┏━━

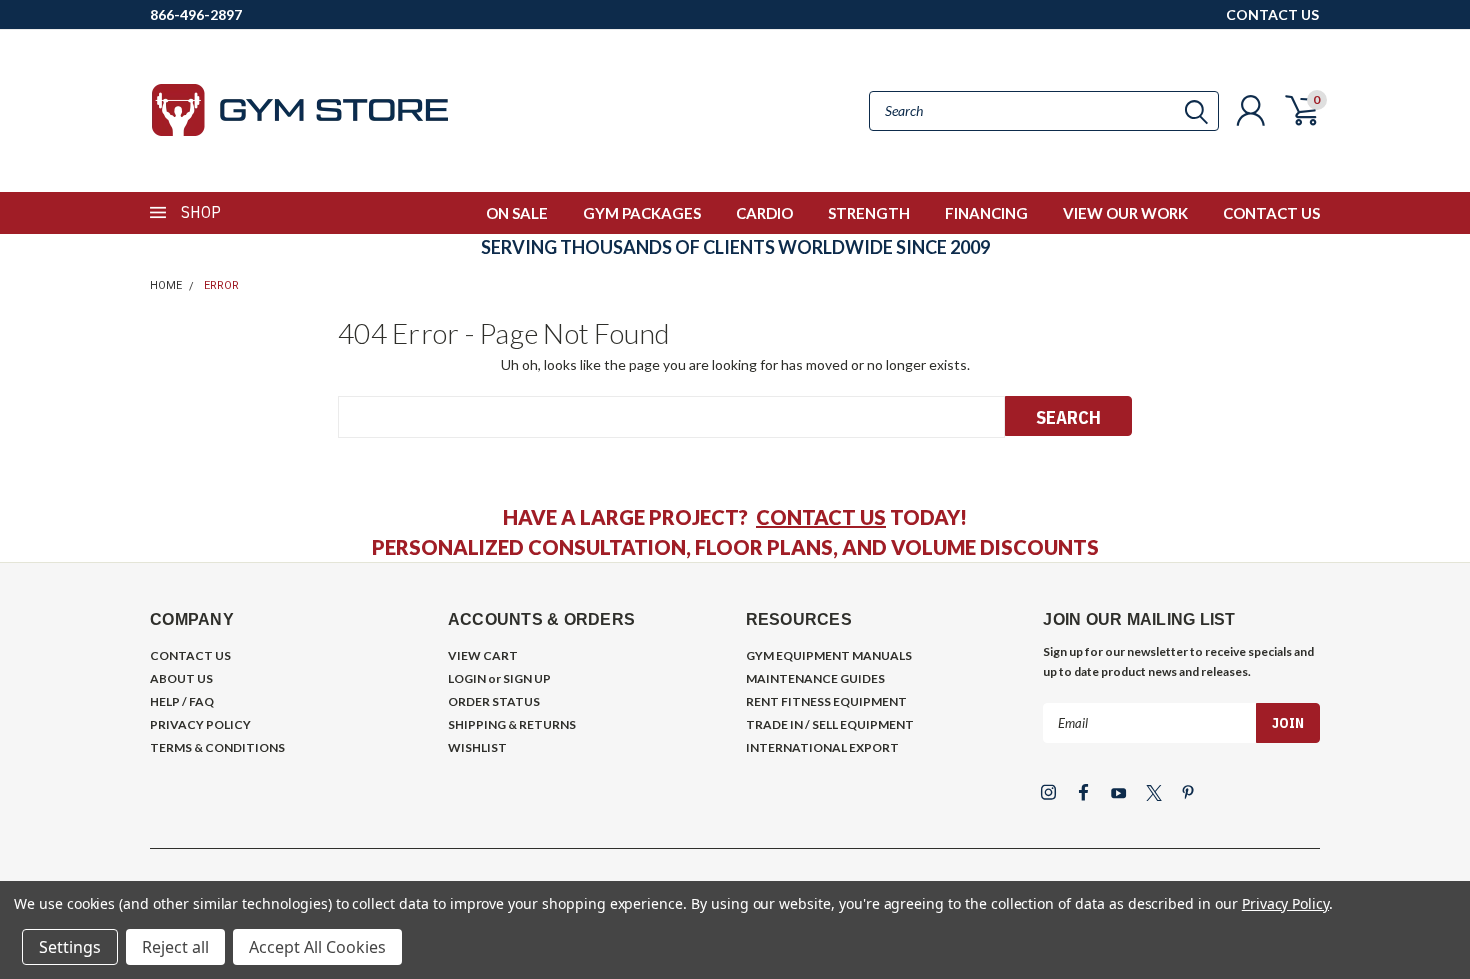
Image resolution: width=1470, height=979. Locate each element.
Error (221, 285)
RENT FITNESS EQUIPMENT (826, 701)
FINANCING (986, 213)
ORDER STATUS (494, 701)
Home (166, 285)
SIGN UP (527, 678)
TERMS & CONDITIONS (217, 747)
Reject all (175, 947)
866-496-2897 (196, 14)
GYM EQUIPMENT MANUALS (829, 655)
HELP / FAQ (182, 701)
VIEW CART (483, 655)
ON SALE (517, 213)
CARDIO (764, 213)
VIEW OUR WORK (1125, 213)
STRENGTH (869, 213)
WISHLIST (477, 747)
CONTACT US (1272, 14)
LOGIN (467, 678)
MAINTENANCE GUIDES (815, 678)
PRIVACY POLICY (200, 724)
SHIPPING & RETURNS (512, 724)
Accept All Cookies (317, 947)
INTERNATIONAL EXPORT (822, 747)
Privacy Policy (1285, 903)
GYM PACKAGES (642, 213)
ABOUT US (181, 678)
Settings (70, 947)
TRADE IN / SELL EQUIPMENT (830, 724)
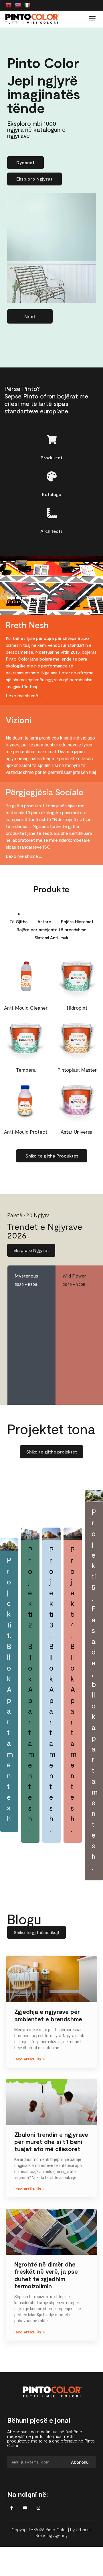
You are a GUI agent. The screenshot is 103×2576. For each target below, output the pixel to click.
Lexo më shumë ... (24, 695)
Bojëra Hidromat (77, 921)
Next (29, 316)
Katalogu (51, 494)
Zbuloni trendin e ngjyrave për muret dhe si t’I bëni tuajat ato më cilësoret (51, 2141)
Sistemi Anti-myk (51, 937)
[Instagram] (38, 2507)
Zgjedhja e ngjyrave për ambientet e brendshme (48, 2015)
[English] (18, 5)
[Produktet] (52, 440)
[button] (92, 19)
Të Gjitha (18, 921)
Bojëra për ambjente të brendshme (51, 929)
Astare (44, 921)
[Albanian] (8, 5)
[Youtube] (25, 2507)
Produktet (51, 457)
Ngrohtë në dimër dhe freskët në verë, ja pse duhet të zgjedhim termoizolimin (46, 2274)
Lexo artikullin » (29, 2058)
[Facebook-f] (11, 2507)
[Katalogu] (52, 476)
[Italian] (27, 5)
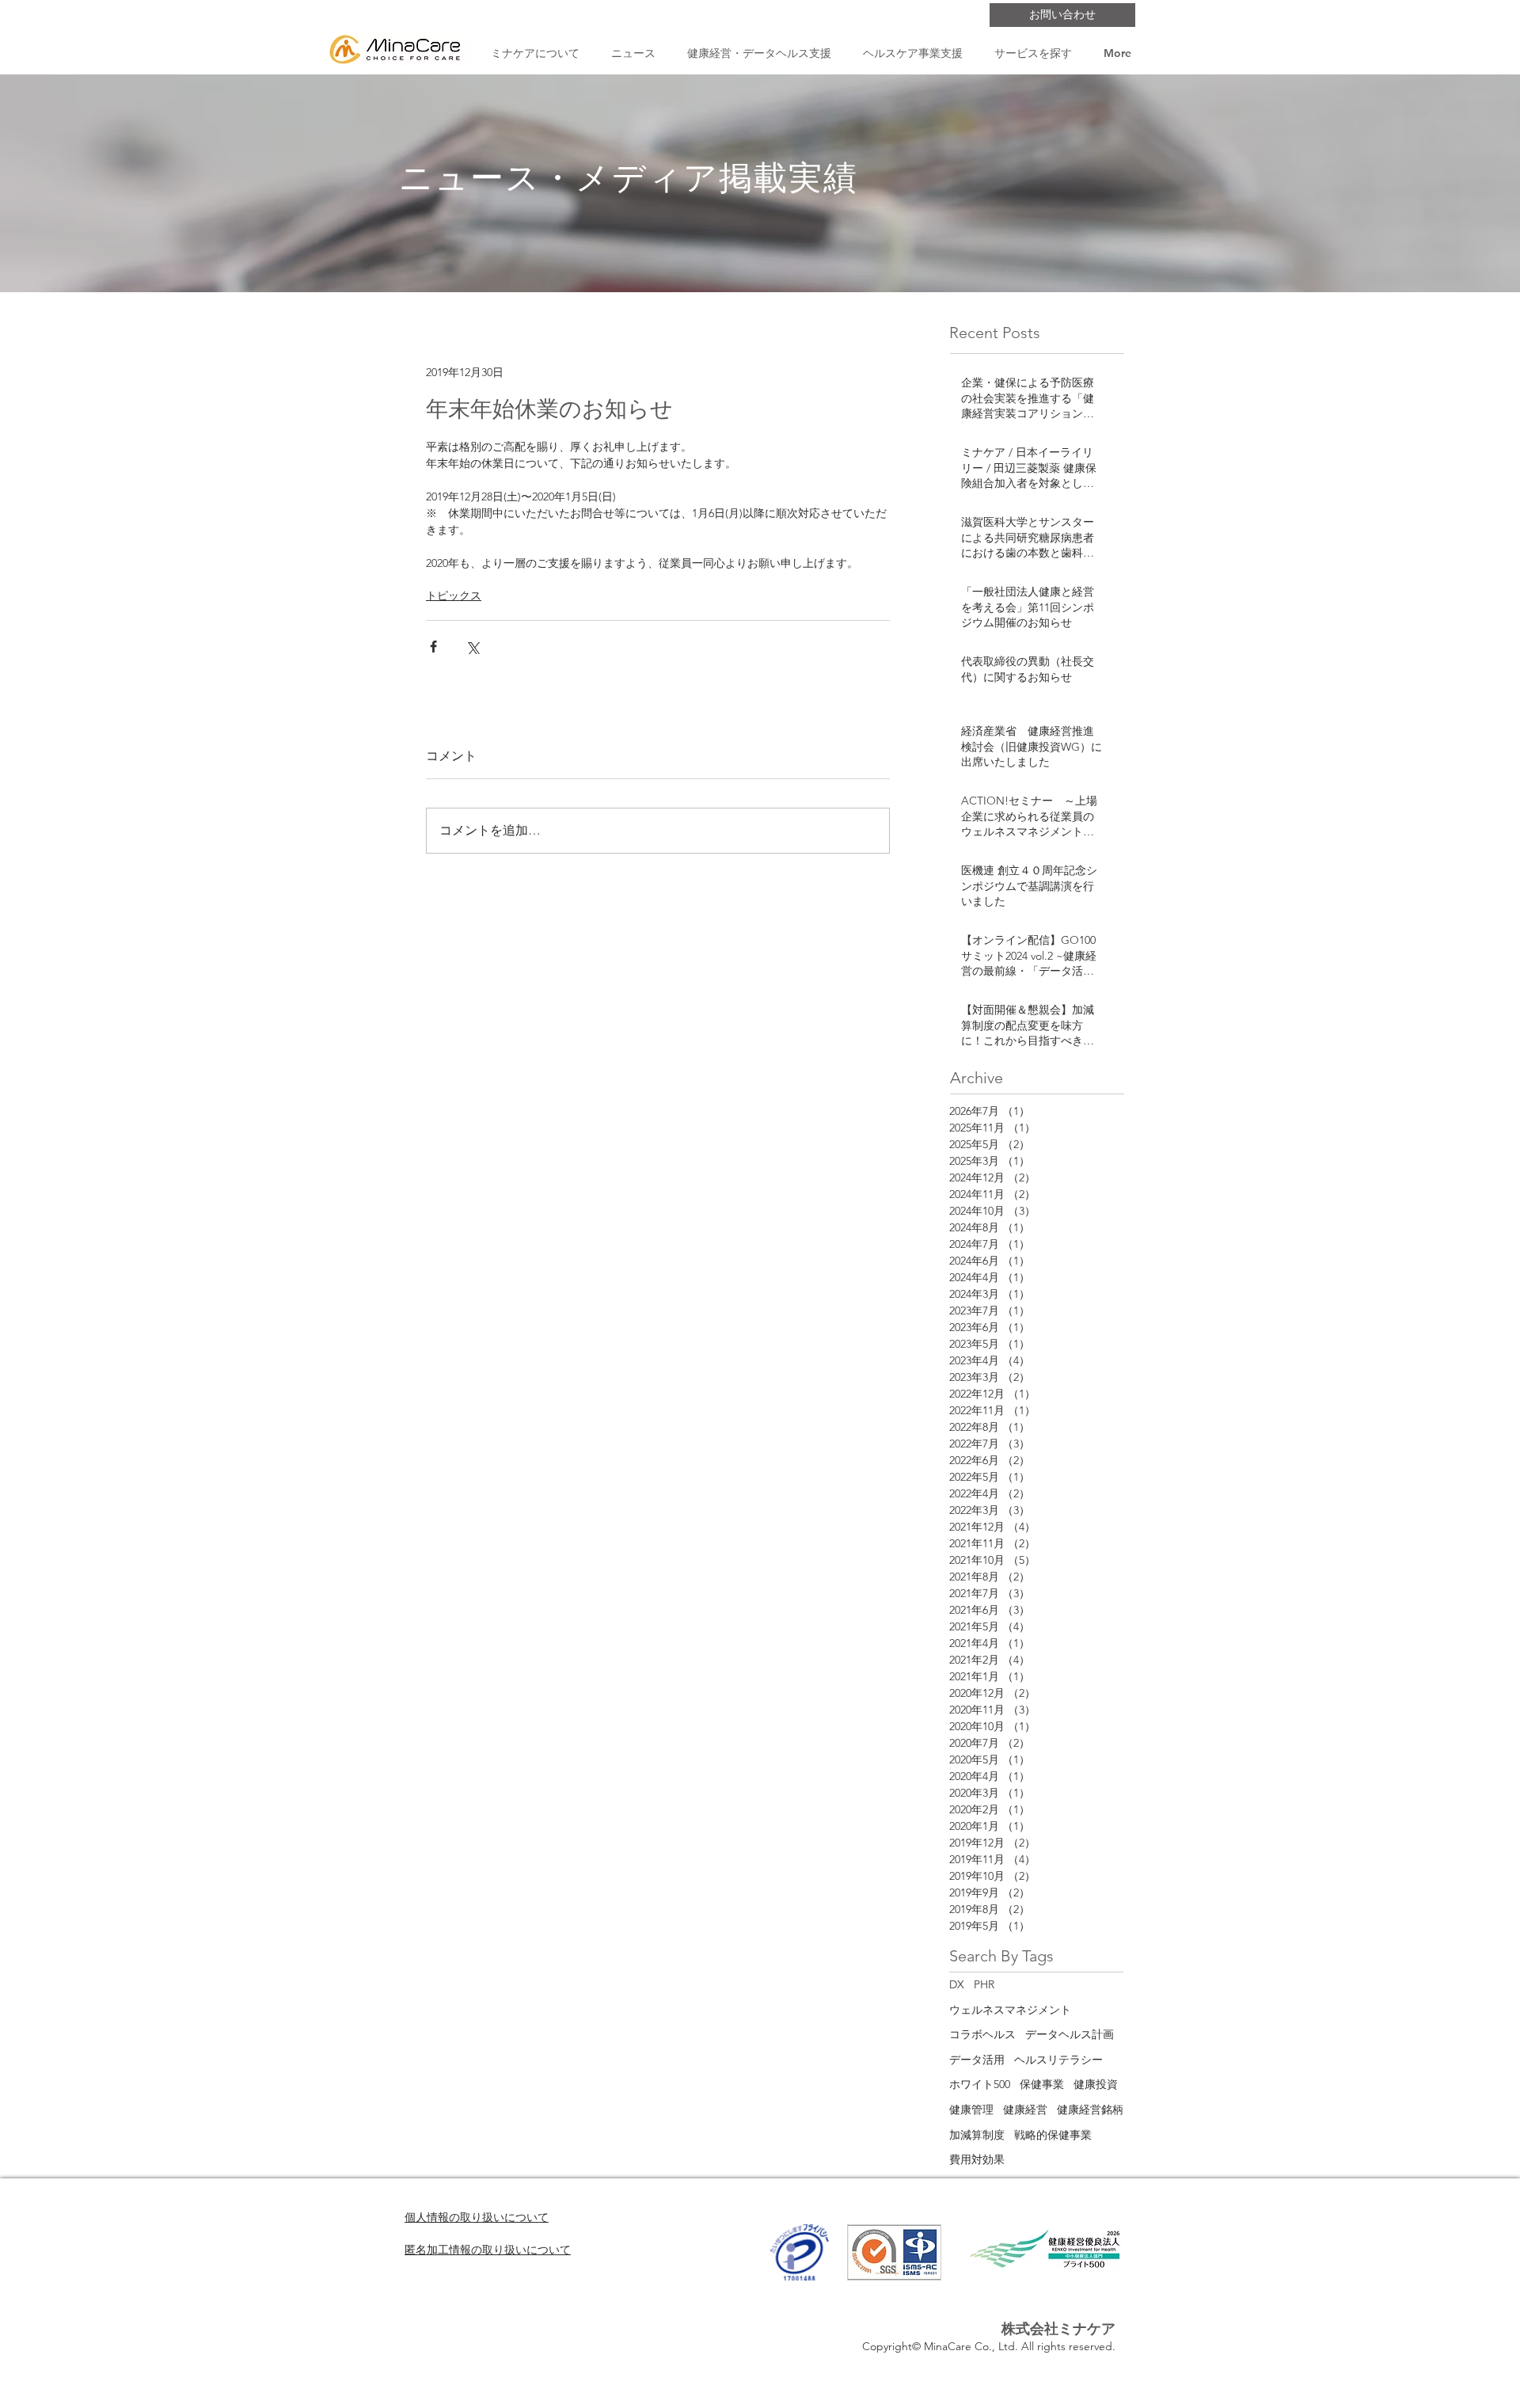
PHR (984, 1984)
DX (956, 1984)
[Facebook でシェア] (433, 646)
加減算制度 (977, 2135)
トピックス (453, 595)
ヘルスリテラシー (1058, 2059)
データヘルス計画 (1069, 2034)
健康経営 (1025, 2109)
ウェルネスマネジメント (1010, 2010)
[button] (534, 53)
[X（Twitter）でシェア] (472, 646)
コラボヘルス (982, 2034)
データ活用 (977, 2059)
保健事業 (1042, 2084)
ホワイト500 (979, 2084)
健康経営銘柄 (1090, 2109)
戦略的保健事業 (1053, 2135)
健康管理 (971, 2109)
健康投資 (1096, 2084)
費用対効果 (977, 2159)
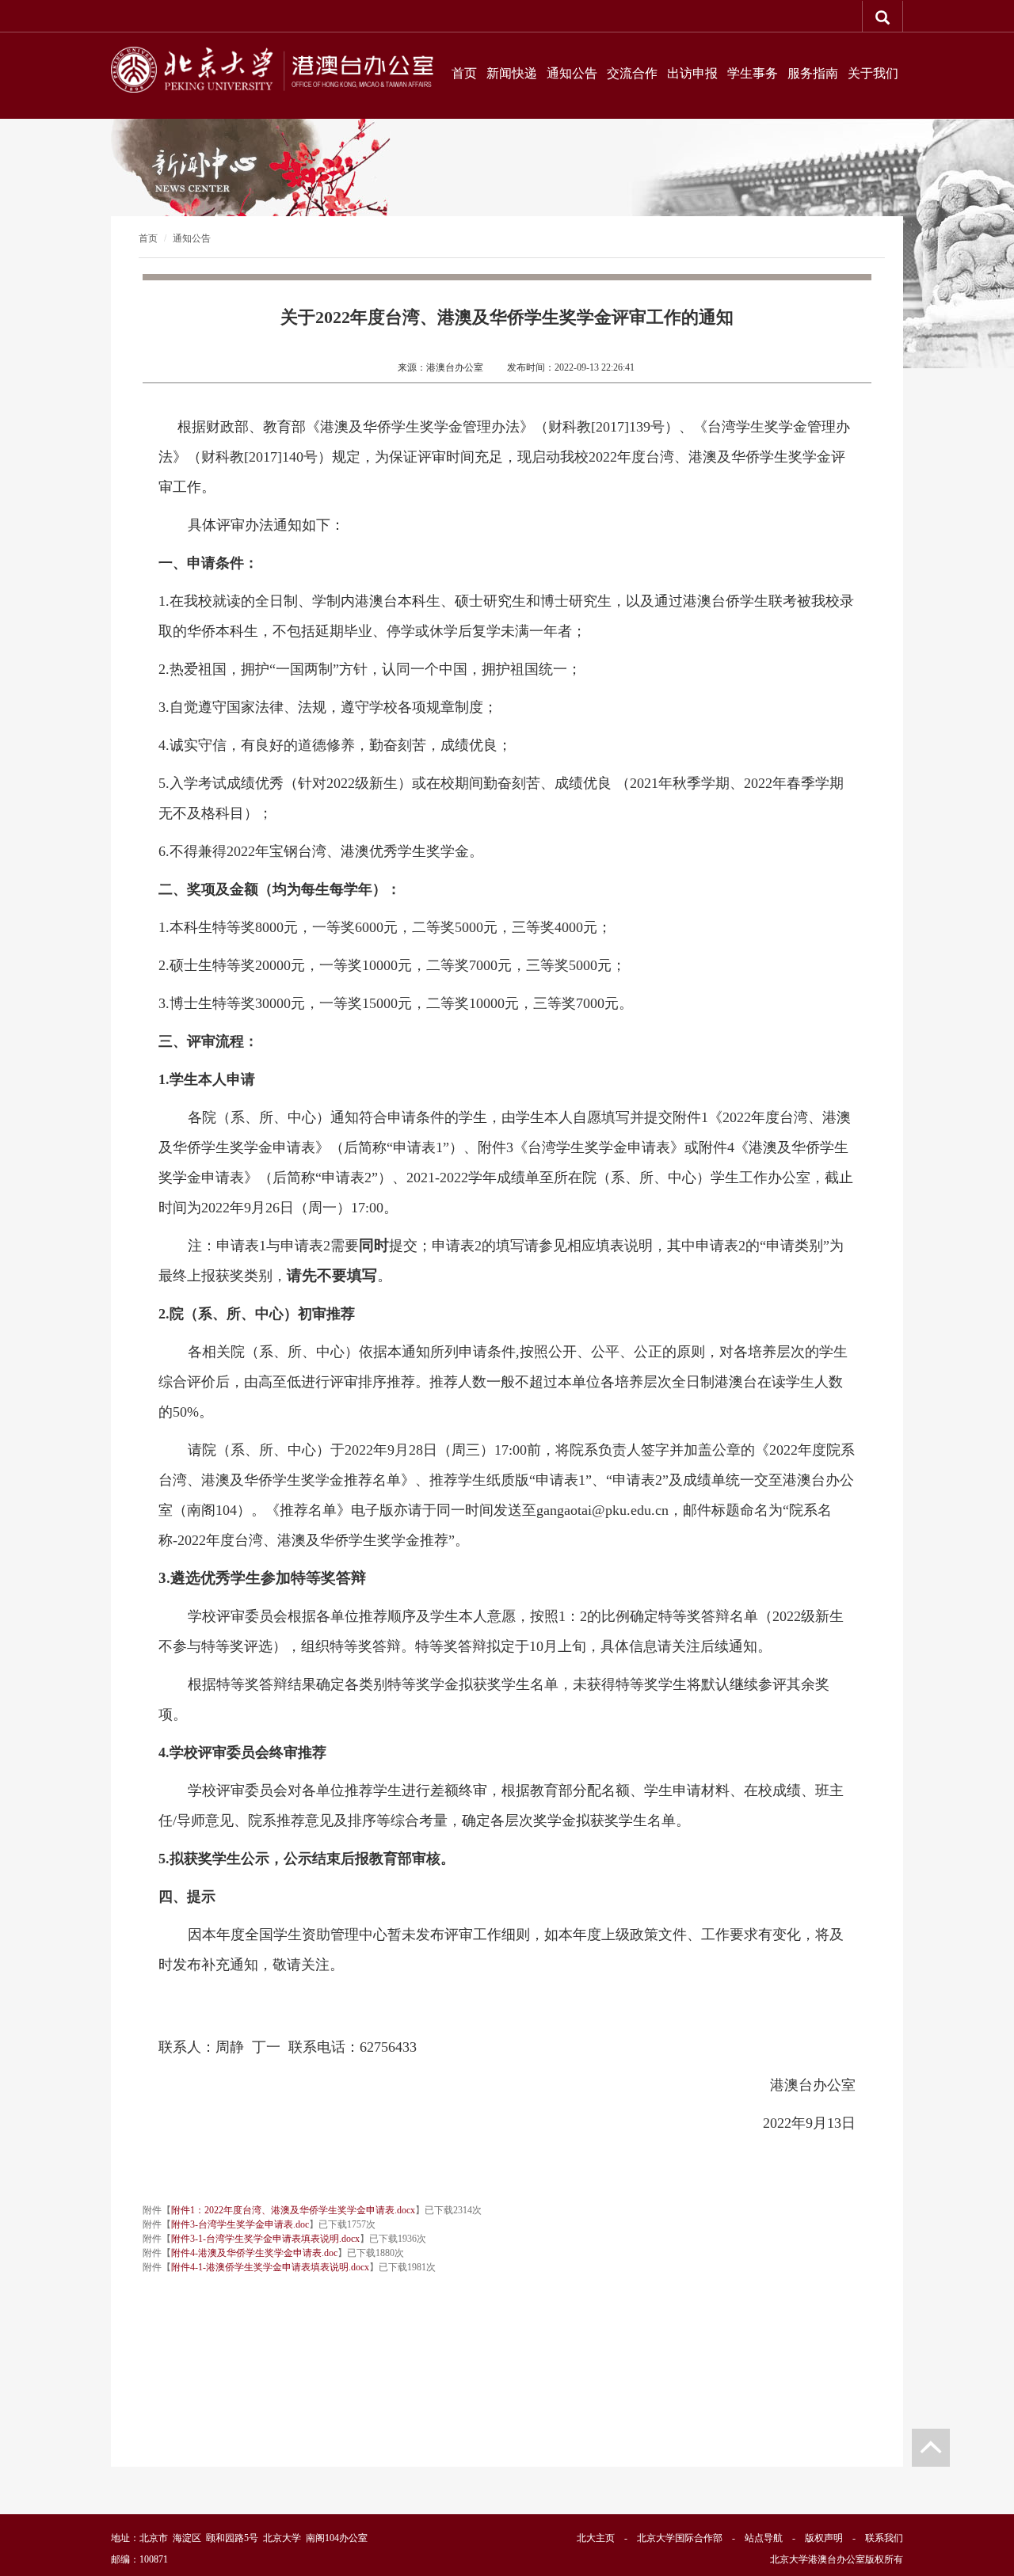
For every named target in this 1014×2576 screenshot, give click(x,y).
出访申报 (692, 73)
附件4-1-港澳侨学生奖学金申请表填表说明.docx (270, 2267)
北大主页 (596, 2538)
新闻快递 (511, 73)
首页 (464, 73)
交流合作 (632, 73)
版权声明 (824, 2538)
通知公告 (572, 73)
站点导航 (764, 2538)
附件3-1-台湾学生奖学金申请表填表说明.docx (265, 2238)
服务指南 (812, 73)
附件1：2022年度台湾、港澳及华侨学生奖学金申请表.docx (293, 2210)
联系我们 (884, 2538)
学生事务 (752, 73)
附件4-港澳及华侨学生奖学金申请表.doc (254, 2252)
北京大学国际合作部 (679, 2538)
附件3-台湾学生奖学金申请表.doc (240, 2224)
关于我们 (873, 73)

┗━━

=== ACTION ITEM ===
In the entries above, find the line with "データヘルス計画 (1069, 2034)" and the line with "出访申报 (692, 73)". Write out exactly those two lines and every line between them, pictures excluded.

=== OUTPUT OF THE EXERCISE ===
データヘルス計画 (1069, 2034)
健康経営 (1025, 2109)
ウェルネスマネジメント (1010, 2010)
[button] (534, 53)
[X（Twitter）でシェア] (472, 646)
コラボヘルス (982, 2034)
データ活用 (977, 2059)
保健事業 (1042, 2084)
ホワイト500 (979, 2084)
健康経営銘柄 (1090, 2109)
戦略的保健事業 (1053, 2135)
健康管理 (971, 2109)
健康投資 (1096, 2084)
費用対効果 (977, 2159)
For every named target in this 1014×2576 screenshot, give click(x,y).
出访申报 (692, 73)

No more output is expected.